→ WORK REQUEST: Please return all of the records that follow, exactly as written.

-*-

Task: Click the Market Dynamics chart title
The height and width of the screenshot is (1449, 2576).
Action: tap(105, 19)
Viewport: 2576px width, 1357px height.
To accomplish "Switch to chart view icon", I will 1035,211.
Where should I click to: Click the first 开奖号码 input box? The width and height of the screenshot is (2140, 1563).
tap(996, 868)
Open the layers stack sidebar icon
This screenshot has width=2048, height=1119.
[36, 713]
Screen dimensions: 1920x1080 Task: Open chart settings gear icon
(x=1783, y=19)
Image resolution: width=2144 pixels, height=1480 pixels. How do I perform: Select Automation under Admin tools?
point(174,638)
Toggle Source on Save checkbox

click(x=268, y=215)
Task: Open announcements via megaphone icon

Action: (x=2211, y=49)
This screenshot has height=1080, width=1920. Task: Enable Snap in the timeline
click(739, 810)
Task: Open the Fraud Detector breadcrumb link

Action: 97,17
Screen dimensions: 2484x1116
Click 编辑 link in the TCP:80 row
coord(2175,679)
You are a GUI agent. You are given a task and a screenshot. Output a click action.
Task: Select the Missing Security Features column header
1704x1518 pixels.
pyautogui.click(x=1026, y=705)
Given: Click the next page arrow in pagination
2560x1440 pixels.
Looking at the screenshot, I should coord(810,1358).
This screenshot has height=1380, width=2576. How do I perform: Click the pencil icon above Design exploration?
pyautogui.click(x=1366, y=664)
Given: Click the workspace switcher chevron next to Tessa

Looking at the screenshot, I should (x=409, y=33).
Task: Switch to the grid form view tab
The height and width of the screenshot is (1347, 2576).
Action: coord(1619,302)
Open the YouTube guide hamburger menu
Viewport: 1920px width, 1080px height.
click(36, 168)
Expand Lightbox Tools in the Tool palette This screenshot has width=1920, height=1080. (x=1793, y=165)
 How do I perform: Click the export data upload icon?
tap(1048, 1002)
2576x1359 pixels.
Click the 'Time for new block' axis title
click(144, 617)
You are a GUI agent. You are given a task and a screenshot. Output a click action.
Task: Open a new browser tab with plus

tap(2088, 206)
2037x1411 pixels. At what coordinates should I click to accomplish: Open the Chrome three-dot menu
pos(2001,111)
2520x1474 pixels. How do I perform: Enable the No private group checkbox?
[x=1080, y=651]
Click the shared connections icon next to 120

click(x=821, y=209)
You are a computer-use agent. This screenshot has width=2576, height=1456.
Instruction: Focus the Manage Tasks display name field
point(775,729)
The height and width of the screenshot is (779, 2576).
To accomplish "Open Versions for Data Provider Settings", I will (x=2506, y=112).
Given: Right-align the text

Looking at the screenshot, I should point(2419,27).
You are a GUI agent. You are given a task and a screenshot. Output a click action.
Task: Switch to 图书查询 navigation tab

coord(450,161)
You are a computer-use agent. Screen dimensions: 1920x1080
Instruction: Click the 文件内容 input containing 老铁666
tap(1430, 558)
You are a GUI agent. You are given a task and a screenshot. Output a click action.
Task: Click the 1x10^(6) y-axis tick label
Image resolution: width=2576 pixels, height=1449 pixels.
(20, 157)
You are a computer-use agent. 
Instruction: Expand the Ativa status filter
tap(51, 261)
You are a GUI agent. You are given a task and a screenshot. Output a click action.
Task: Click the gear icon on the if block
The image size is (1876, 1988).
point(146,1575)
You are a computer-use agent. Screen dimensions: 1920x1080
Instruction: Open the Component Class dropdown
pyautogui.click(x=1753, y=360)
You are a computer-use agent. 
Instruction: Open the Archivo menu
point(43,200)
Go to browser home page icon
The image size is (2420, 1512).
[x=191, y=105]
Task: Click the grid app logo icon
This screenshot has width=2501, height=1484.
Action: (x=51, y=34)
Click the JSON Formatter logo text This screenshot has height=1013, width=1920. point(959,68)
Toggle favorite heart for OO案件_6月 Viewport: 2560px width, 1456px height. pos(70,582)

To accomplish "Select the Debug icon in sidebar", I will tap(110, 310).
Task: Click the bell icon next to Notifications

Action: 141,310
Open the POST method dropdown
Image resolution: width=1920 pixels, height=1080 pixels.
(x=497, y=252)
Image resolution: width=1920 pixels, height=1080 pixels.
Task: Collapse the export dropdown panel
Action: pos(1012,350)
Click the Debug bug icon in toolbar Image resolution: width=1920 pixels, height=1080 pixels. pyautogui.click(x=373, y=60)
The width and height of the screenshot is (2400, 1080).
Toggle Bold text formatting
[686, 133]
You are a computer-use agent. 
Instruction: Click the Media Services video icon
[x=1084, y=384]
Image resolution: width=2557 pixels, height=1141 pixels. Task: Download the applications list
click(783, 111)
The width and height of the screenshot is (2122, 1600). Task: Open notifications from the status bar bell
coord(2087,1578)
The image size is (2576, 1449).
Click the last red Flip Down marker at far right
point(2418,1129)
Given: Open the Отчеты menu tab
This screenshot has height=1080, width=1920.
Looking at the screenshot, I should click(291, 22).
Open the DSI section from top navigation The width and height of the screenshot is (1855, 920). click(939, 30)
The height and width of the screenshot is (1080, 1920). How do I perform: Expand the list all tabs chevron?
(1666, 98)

-*-

→ EXERCISE ANSWER:
Task: Click the Market Dynamics chart title
The height and width of the screenshot is (1449, 2576).
Action: tap(105, 19)
Viewport: 2576px width, 1357px height.
To accomplish "Switch to chart view icon", I will 1035,211.
Where should I click to: Click the first 开奖号码 input box? The width and height of the screenshot is (2140, 1563).
tap(996, 868)
Open the layers stack sidebar icon
This screenshot has width=2048, height=1119.
[36, 713]
Screen dimensions: 1920x1080 Task: Open chart settings gear icon
(x=1783, y=19)
Image resolution: width=2144 pixels, height=1480 pixels. How do I perform: Select Automation under Admin tools?
point(174,638)
Toggle Source on Save checkbox

click(x=268, y=215)
Task: Open announcements via megaphone icon

Action: (x=2211, y=49)
This screenshot has height=1080, width=1920. Task: Enable Snap in the timeline
click(739, 810)
Task: Open the Fraud Detector breadcrumb link

Action: 97,17
Screen dimensions: 2484x1116
Click 编辑 link in the TCP:80 row
coord(2175,679)
You are a GUI agent. You are given a task and a screenshot. Output a click action.
Task: Select the Missing Security Features column header
1704x1518 pixels.
pyautogui.click(x=1026, y=705)
Given: Click the next page arrow in pagination
2560x1440 pixels.
Looking at the screenshot, I should coord(810,1358).
This screenshot has height=1380, width=2576. How do I perform: Click the pencil icon above Design exploration?
pyautogui.click(x=1366, y=664)
Given: Click the workspace switcher chevron next to Tessa

Looking at the screenshot, I should (x=409, y=33).
Task: Switch to the grid form view tab
The height and width of the screenshot is (1347, 2576).
Action: coord(1619,302)
Open the YouTube guide hamburger menu
Viewport: 1920px width, 1080px height.
click(36, 168)
Expand Lightbox Tools in the Tool palette This screenshot has width=1920, height=1080. (x=1793, y=165)
 How do I perform: Click the export data upload icon?
tap(1048, 1002)
2576x1359 pixels.
Click the 'Time for new block' axis title
click(144, 617)
You are a GUI agent. You are given a task and a screenshot. Output a click action.
Task: Open a new browser tab with plus

tap(2088, 206)
2037x1411 pixels. At what coordinates should I click to accomplish: Open the Chrome three-dot menu
pos(2001,111)
2520x1474 pixels. How do I perform: Enable the No private group checkbox?
[x=1080, y=651]
Click the shared connections icon next to 120

click(x=821, y=209)
You are a computer-use agent. This screenshot has width=2576, height=1456.
Instruction: Focus the Manage Tasks display name field
point(775,729)
The height and width of the screenshot is (779, 2576).
To accomplish "Open Versions for Data Provider Settings", I will (x=2506, y=112).
Given: Right-align the text

Looking at the screenshot, I should point(2419,27).
You are a GUI agent. You are given a task and a screenshot. Output a click action.
Task: Switch to 图书查询 navigation tab

coord(450,161)
You are a computer-use agent. Screen dimensions: 1920x1080
Instruction: Click the 文件内容 input containing 老铁666
tap(1430, 558)
You are a GUI agent. You are given a task and a screenshot. Output a click action.
Task: Click the 1x10^(6) y-axis tick label
Image resolution: width=2576 pixels, height=1449 pixels.
(20, 157)
You are a computer-use agent. 
Instruction: Expand the Ativa status filter
tap(51, 261)
You are a GUI agent. You are given a task and a screenshot. Output a click action.
Task: Click the gear icon on the if block
The image size is (1876, 1988).
point(146,1575)
You are a computer-use agent. Screen dimensions: 1920x1080
Instruction: Open the Component Class dropdown
pyautogui.click(x=1753, y=360)
You are a computer-use agent. 
Instruction: Open the Archivo menu
point(43,200)
Go to browser home page icon
The image size is (2420, 1512).
[x=191, y=105]
Task: Click the grid app logo icon
This screenshot has width=2501, height=1484.
Action: (x=51, y=34)
Click the JSON Formatter logo text This screenshot has height=1013, width=1920. point(959,68)
Toggle favorite heart for OO案件_6月 Viewport: 2560px width, 1456px height. pos(70,582)

To accomplish "Select the Debug icon in sidebar", I will tap(110, 310).
Task: Click the bell icon next to Notifications

Action: 141,310
Open the POST method dropdown
Image resolution: width=1920 pixels, height=1080 pixels.
(x=497, y=252)
Image resolution: width=1920 pixels, height=1080 pixels.
Task: Collapse the export dropdown panel
Action: pos(1012,350)
Click the Debug bug icon in toolbar Image resolution: width=1920 pixels, height=1080 pixels. pyautogui.click(x=373, y=60)
The width and height of the screenshot is (2400, 1080).
Toggle Bold text formatting
[686, 133]
You are a computer-use agent. 
Instruction: Click the Media Services video icon
[x=1084, y=384]
Image resolution: width=2557 pixels, height=1141 pixels. Task: Download the applications list
click(783, 111)
The width and height of the screenshot is (2122, 1600). Task: Open notifications from the status bar bell
coord(2087,1578)
The image size is (2576, 1449).
Click the last red Flip Down marker at far right
point(2418,1129)
Given: Open the Отчеты menu tab
This screenshot has height=1080, width=1920.
Looking at the screenshot, I should click(291, 22).
Open the DSI section from top navigation The width and height of the screenshot is (1855, 920). click(939, 30)
The height and width of the screenshot is (1080, 1920). How do I perform: Expand the list all tabs chevron?
(1666, 98)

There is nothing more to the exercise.